Thank you.
I just want to say that it's really awesome that:
A. You put in so much time and effort into pushing the llm space in such interesting directions. And;
B. That you additionally take time and clearly serious effort to really give everyone a chance to squeeze what they are looking for out of these wild models.
Your page is the most consistently interesting set of repos that I've come across. Keep it up.
Thanks!
Thank you so much ;
Wait for... the "mad scientist sections" ... ;
I want to second what schonsense said. Not sure if you remember me asking on one of the other models, but this pretty much cleared up all the questions I had.
Thank you -; there is a lot of "power" in the models that has not been accessed.
And I mean all the models - from "old" L2s, right up to the newest archs.
Likewise with quants too ... a new paper/doc I am working on will cover how to access the models at full power regardless of the size, quant or arch.
Research/testing side and tuning of "augmentation methods" are almost complete.
To give you a preview, it will discuss, detail and include augmentation methods to use almost all models at very low quant levels, mid range and high end.
It will also "map" the quant levels - by parameters in the model/coherence levels as well as augmentation to make them run better.

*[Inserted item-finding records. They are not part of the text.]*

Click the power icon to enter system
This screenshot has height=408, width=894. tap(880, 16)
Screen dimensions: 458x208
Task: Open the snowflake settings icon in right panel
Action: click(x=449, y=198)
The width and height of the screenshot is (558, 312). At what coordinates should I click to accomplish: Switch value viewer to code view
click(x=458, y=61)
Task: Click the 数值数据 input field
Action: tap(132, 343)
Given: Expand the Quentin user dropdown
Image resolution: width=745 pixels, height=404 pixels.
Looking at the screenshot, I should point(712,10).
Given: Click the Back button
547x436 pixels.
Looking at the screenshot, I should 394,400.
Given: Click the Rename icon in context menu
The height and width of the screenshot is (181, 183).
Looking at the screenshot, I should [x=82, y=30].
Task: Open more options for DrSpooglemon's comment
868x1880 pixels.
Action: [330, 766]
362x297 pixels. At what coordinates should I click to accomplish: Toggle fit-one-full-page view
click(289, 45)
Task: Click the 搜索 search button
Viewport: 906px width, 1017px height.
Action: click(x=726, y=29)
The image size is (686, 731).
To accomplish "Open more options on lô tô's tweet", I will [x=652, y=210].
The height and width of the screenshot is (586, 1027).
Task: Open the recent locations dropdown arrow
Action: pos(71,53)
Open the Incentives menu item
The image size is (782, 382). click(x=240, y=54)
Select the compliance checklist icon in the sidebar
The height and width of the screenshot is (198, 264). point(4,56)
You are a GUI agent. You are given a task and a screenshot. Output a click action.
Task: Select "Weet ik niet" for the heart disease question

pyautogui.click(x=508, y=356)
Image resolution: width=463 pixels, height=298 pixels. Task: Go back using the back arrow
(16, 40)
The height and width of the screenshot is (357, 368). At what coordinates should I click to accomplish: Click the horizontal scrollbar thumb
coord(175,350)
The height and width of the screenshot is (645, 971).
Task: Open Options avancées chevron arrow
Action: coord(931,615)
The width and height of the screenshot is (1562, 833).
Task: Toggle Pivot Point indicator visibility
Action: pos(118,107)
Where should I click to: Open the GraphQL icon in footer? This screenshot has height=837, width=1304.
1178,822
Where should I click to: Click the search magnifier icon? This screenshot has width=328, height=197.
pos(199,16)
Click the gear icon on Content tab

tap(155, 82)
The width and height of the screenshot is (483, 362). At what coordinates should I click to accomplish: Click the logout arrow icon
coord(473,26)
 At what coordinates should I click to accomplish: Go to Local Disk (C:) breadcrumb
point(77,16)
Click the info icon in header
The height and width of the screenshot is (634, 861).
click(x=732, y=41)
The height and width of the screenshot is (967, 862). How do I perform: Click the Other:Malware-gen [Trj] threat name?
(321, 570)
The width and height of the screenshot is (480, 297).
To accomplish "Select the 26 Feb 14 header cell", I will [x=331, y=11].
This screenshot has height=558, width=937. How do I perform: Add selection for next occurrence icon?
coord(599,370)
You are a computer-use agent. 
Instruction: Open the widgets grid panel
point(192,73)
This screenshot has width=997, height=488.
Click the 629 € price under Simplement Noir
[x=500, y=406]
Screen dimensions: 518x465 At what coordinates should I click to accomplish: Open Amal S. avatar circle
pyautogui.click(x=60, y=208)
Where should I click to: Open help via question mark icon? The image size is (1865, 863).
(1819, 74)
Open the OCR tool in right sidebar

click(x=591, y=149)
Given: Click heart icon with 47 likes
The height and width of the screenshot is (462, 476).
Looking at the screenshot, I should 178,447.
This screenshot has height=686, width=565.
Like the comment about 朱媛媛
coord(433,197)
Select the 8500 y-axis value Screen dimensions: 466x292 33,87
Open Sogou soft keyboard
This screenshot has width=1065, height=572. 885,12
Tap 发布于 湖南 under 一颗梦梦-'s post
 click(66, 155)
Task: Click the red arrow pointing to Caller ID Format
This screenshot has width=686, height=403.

So far the "winners" at the moment are:
Mistral 7bs running at 100 t/s, with Solar 11bs @ 70 t/s with Gemma 2 running at 55-60 t/s on a low end 16GB card.
But also MOES 4x7 / 8x7 running in the 40 t/s range - at incredible coherence levels.
70B models running at 14 t/s.
On a high end card, double these speeds.
This paper/doc will likely be in the 30+ page zone.
It will cover a lot of different area/models and how to get the most out of them.
There are also some interesting surprises coming too.
@DavidAU Oh wow that sounds amazing!
How is the intelligence like at ultra low quants like IQ1_S and stuff? Does a 70b model actually feel like a 70b in RP and reasoning capabilities?
Secondly (btw I have just 20gb of vram) besides RP, I work with sensitive data so I needed some advice from you since I need powerful reasoning. Would using a 70b model at IQ1_S using your settings be beneficial for me? or would a 22b model at 5.75 bpw and a 32b model at 3 bpw be better for this particular use case?
RE: IQ1S:
This is very model/arch specific. There is a big jump from IQ1S to IQ1M (and another at IQ2XXS).
Likewise the AGE of the quant (how long ago it was created) is also critical. Improvements at LLAMAcpp (when you re-quant) are night and day.
I have found quants as young as 60days are in serious need of re-quanting.
This improves quants too - from the bottom all the way to Q8.
RE Reasoning.
There are two issues that occur the lower you go in "bits" / BPW:
1 - Loss of instruction following (relative).
2 - Output generation - corruption, repeats, brain damage.
I can fix #2 - in most cases; proof of concept here:
https://huggingface.co/DavidAU/Llama-3.3-70B-Instruct-How-To-Run-on-Low-BPW-IQ1_S-IQ1_M-at-maximum-speed-quality
For #1 - Clarification of instructions is key.
Llama 3.3 has exceptional instruction following - even at IQ1_S.
What I would do in your case is test the model at IQ1_S, IQ1_M and up ... ; you will see the differences per quant here rather quickly.
Instruction following ++ = output generation ++ ; they are linked.
RE: Downright "reasoning".
Reasoning (in a llm) is about nuance... which roughly mean "bits".
However, you can make up for "lost bits" in many cases by parameters.
And to make it tougher - model training will have big impact too, depending on what topic(s) you need the model to reason.
In addition to 70B / other models, you may want to try the MOEs too. (and up the number of experts used)
With MOES however "newest" of the quant is critical as there are "old" ones out there that do not function right, until they are re-quanted.
And for those that are "old" and work -> get them re-quanted for far better performance.